Bis Ende Dezember hatte ich den Skimmerkreislauf an, also über Skimmer angesaugt und über Wasserfall wieder eingeleitet, das kühlt das Wasser viel mehr aus und der Wasserfall friert bei s*ukalten Temps mit der Zeit auch irgendwann mal ein. 

Ich habe drei Sensoren für die Temp im Teich und nur mit dem Sprudler konstant um die 4 bis 5 Grad in >1m Tiefe. 

Im Frühjar starte ich die Filter halt neu, ist kein Problem, wenn man früh installiert und nicht gleich voll füttert.

Grüßle Ulli


----------



## RKurzhals (1. Feb. 2011)

*AW: Teich friert total zu*

Hi Tancho,
ich bin eher ein fan von "leichter Wasserströmung". Bei unterirdisch verlegter Leitung kann nichts einfrieren, bei unterirdischem Auslauf wird auch die obere Eisschicht nicht mit dem Wasser vermischt, und der Teich zu stark ausgekühlt.

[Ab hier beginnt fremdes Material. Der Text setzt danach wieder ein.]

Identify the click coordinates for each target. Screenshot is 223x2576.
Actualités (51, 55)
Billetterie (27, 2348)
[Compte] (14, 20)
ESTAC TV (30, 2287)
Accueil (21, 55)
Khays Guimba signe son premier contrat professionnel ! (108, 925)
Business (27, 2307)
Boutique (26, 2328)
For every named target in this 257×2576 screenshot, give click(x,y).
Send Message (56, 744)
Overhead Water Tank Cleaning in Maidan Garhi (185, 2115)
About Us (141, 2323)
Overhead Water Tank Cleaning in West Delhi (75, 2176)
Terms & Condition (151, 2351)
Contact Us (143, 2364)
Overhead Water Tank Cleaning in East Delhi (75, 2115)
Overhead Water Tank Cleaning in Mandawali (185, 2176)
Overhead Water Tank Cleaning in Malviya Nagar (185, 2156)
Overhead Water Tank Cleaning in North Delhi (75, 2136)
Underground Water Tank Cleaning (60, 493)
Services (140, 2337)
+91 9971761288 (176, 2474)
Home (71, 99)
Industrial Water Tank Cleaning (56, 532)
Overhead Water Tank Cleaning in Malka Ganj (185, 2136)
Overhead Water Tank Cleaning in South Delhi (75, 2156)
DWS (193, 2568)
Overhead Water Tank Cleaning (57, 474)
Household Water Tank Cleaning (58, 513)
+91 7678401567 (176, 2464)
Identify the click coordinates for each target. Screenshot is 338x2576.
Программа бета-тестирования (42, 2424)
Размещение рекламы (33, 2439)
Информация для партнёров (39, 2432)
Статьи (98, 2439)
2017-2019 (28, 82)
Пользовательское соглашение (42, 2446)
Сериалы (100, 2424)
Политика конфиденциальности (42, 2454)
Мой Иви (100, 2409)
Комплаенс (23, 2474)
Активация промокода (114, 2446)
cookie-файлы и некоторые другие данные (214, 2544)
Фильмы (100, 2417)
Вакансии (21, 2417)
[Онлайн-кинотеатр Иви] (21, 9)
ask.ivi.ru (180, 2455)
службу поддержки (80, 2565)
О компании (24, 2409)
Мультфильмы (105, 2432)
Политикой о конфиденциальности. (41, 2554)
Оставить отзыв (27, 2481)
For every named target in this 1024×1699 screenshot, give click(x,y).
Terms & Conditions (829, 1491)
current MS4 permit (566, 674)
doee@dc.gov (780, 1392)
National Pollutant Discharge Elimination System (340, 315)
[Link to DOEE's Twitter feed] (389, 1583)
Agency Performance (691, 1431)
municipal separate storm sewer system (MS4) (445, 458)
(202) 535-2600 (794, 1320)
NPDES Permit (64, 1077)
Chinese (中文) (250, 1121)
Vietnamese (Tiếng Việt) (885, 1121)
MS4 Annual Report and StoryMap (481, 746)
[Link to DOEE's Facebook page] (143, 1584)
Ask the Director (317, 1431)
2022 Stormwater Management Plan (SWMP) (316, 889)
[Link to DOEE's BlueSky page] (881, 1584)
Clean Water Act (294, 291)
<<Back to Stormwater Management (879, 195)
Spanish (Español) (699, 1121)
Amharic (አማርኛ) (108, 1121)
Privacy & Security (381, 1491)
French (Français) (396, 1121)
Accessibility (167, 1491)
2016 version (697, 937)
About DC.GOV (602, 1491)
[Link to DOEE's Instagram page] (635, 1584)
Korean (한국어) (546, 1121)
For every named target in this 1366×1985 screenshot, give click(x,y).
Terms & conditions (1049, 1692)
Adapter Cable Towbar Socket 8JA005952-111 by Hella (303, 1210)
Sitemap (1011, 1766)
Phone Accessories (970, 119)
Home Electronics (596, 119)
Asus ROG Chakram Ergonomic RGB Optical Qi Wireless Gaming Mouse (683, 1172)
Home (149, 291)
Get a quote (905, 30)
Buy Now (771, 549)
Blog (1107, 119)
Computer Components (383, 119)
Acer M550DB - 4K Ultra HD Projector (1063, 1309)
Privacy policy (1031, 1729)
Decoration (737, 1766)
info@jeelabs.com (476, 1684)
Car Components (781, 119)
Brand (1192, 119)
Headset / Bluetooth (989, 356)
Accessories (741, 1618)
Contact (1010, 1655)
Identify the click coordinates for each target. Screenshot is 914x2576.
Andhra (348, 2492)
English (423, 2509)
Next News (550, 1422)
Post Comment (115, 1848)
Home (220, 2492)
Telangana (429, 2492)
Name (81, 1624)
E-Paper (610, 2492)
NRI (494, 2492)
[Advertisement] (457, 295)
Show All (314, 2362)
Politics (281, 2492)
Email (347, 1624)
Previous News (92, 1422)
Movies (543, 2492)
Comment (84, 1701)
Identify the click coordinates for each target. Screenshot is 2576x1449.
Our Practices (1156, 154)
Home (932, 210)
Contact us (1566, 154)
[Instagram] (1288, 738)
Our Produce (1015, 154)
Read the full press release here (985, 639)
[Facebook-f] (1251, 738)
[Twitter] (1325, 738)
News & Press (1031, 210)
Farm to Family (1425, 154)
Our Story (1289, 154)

Mein Zulauf geht durch's Pflanzenfilter, und das 4°C kalte Wasser tritt in einer Tiefe von 10..40 cm in den Teich. Bislang hat sich's bewährt, und dieser Winter war schon nicht ohne!


----------



## Tancho22 (2. Feb. 2011)

*AW: Teich friert total zu*

@koifischfan
Mit den Thermometern das ist ne gute Idee habe bis jetzt eben nur das eine in 10 cm Wasserrhöhe.
Geht bestimmt auch mit nem Badethermometer, wenn ichs mit einem Gewicht beschwere und in den Tiefen versenke. Oder ich glaub bei einem Disicounter gibts derzeit ein Digitales für ca. 4 Euro mit Fühler. Da könnt ich dann gleich 2 kaufen eins für die Tiefe und eins für den Filter.

@Ulli und Nori
Also mach ich diesen Herbst besser den Filter und die Pumpe aus. Das Wasser kann ich doch aber drinn lassen oder ist s besser das Wasser abzulassen? Und dann einfach den Sprudler in den Teich..und durchlaufen lassen ohne Zeitschaltuhr da dürfte doch nix eingefrieren oder ?


----------



## Ulli (2. Feb. 2011)

*AW: Teich friert total zu*

Hi Tancho,
also ich würde das Wasser aus dem Filter nehmen, das gammelt sonst vor sich hin und wenn es richtig kalt ist, gefriert es vielleicht doch.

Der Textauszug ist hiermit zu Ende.